Commentary
Property and power: the origins of male domination of women
It is an act of complicity to continue to downplay male violence as a residual phenomenon now on the wane. The number of femicides shows no signs of decreasing.
Minister Valditara’s words at the official presentation of the foundation named after Giulia Cecchettin were tone deaf, inappropriate, unacceptable. We are not interested in following his approach, that of blaming “irregular migrants” for being allegedly responsible for violence against women, something that is, moreover, refuted by the data. Instead, we want to reiterate in a forceful and simple manner that this kind of violence is committed by men on women, and that it is unequivocally gender – not skin color or social and labor status – that is at the heart of the problem.
We are speaking out as scholars who in recent decades have produced a great quantity of rigorous and valuable research that pointed to the ancient (and European) ius corrigendi as one of the starting points of this story: abolished only in 1956, it consisted of a man's right to “educate and correct” his wife and children, including by the use of force, and represented one of the many sites of the construction of male domination.

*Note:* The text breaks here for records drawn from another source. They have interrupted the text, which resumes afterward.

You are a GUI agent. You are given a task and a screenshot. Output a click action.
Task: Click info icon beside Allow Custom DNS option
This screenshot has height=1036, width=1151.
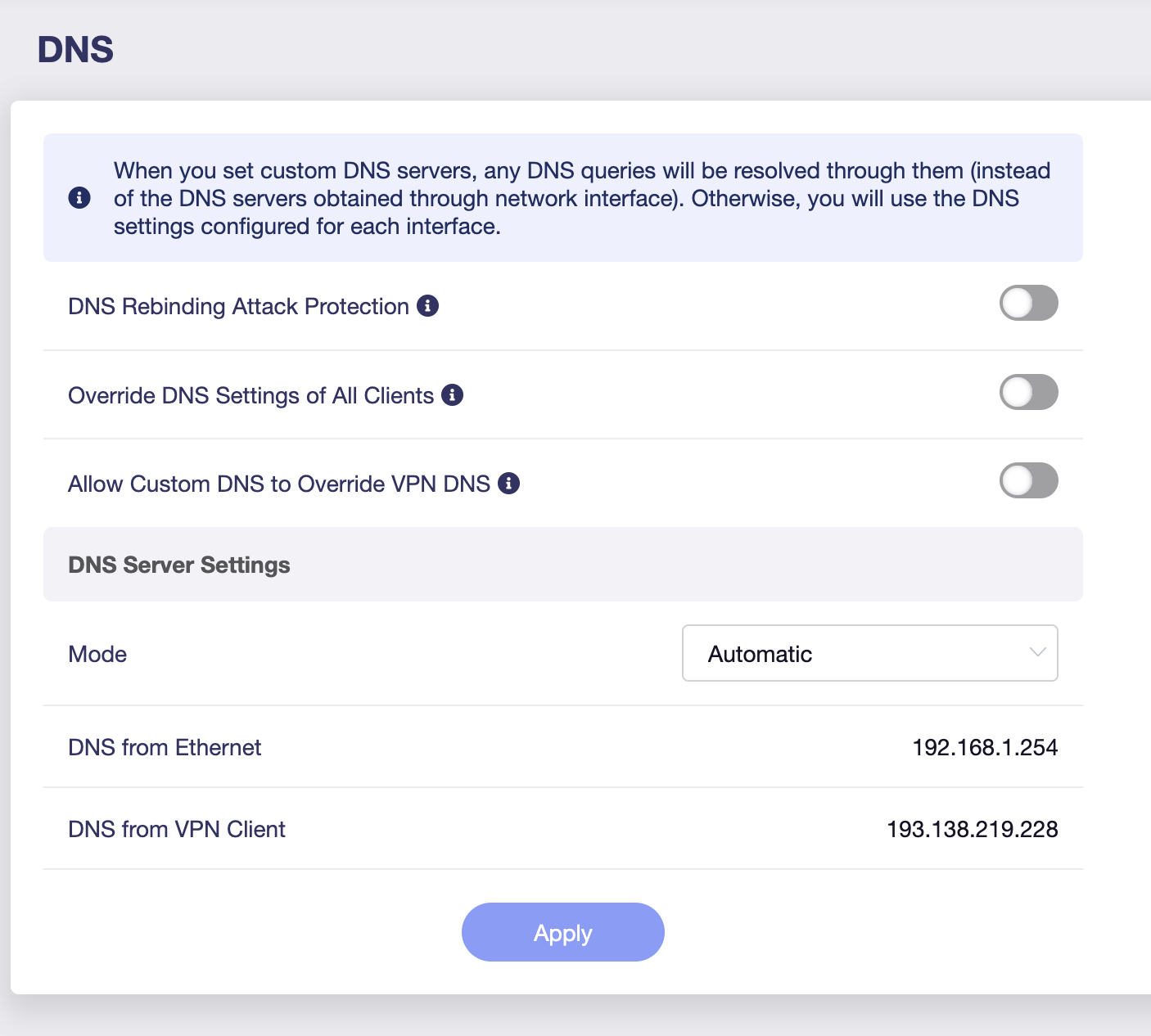tap(508, 484)
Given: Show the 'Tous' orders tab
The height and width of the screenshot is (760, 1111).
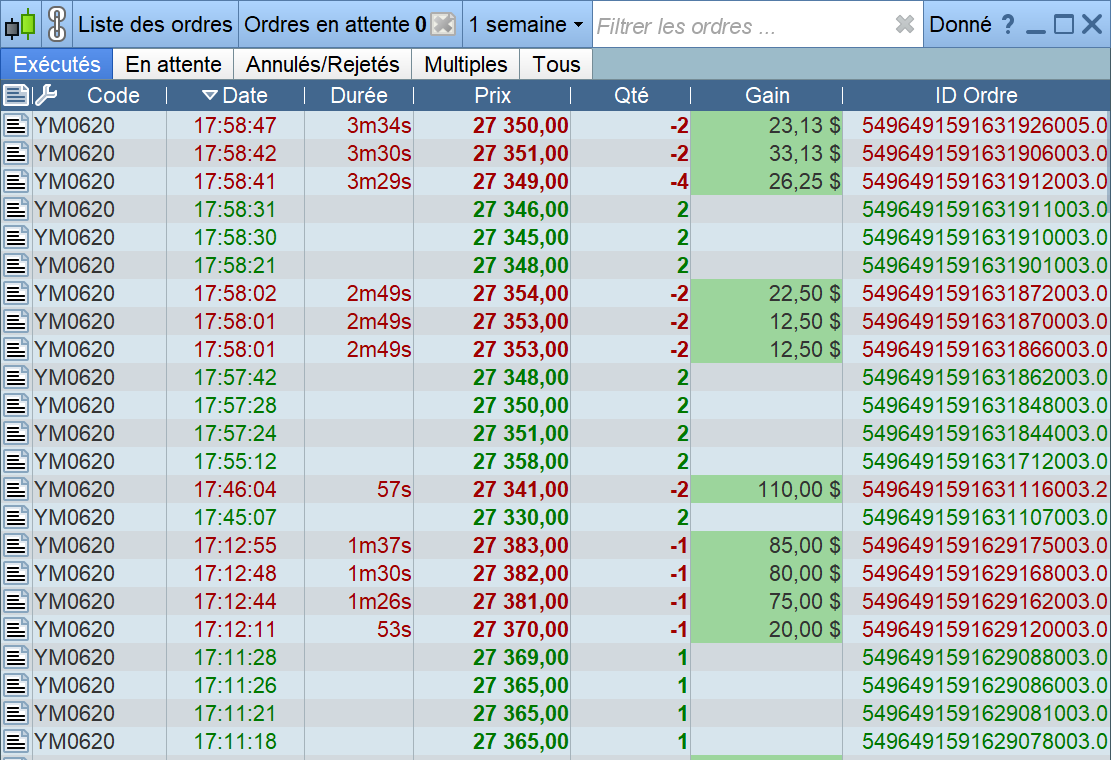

Just as crucial is what we might call the “archetype of property,” in Carla Lonzi’s words: i.e. women's bodies as sexual objects and the exclusive possession of the pater familias. This is a type of property and a form of power which husbands have traditionally exercised over their wives, so profound and primordial that it has survived many revolutionary episodes – from the French one of 1789 to the Russian one of 1917 – as well as all contractualist philosophical theories that claimed to be able to establish civil and political rights, which, unsurprisingly, were recognized only for men for a long time.
These two pillars of a centuries-old social order have certainly been called into question and profoundly modified during a season of great change for which full credit is due to the feminist movement, which in Italy was a widespread mass movement at the local level, one which centered its thought, theoretical interest and main political claims precisely on the power/sexuality dynamic. It is clear, however, that the long series of legal reforms that ensued – although of undoubted importance – could never have changed the symbolic order linked to patriarchy.
It is, therefore, an act of complicity to continue to downplay male violence as a residual phenomenon now on the wane, as the crumbling legacy of a past that is physiologically destined to end. Not least because the number of femicides shows no signs of decreasing: another 120 women have been killed by their partners since the murder of Giulia Cecchettin, as her father Gino recalled.
The phenomenon poses a challenge and shines a spotlight on more recent social changes: in spite of an idea, unfortunately still influential, that sees history as an evolutionary line towards progress, the phenomenon is intensifying, tied to a systemic increase in violence that can be seen in the growth of armed conflicts, the violent aspects of a tremendously pervasive and anesthetizing visual culture, especially for the youngest, and a profound anthropological transformation that makes reality-based perspectives less and less distinguishable from the false ones based on a shared imaginary.
At the same time, correlated with all these most recent transformations, there is a strong resurgence of the ancient desire for a female model that would be the guardian of the social bond, the guarantor of a sovereignist national order, which has become essentially a silenced body amenable to subjugation. These complex and partly contradictory phenomena are a mark of current times.
We will continue to explore this topic, including from a new perspective: one that investigates the many strategies being used by subjects which are all-too-simplistically represented as victims, as defenseless prey, but which are instead protagonists of stories of resistance and self-defense, both at the level of the imaginary and that of knowledge.
Vinzia Fiorino is president of the Italian Society of Historians. The topic was further discussed at a summit on Nov. 23 at the International House of Women in Rome, in a debate that took as its starting point the new book edited by Simona Feci and Laura Schettini, L’autodifesa delle donne. Pratiche, diritto, immaginari nella storia (“Women's Self-Defense. Practices, Law, Imaginaries in History”).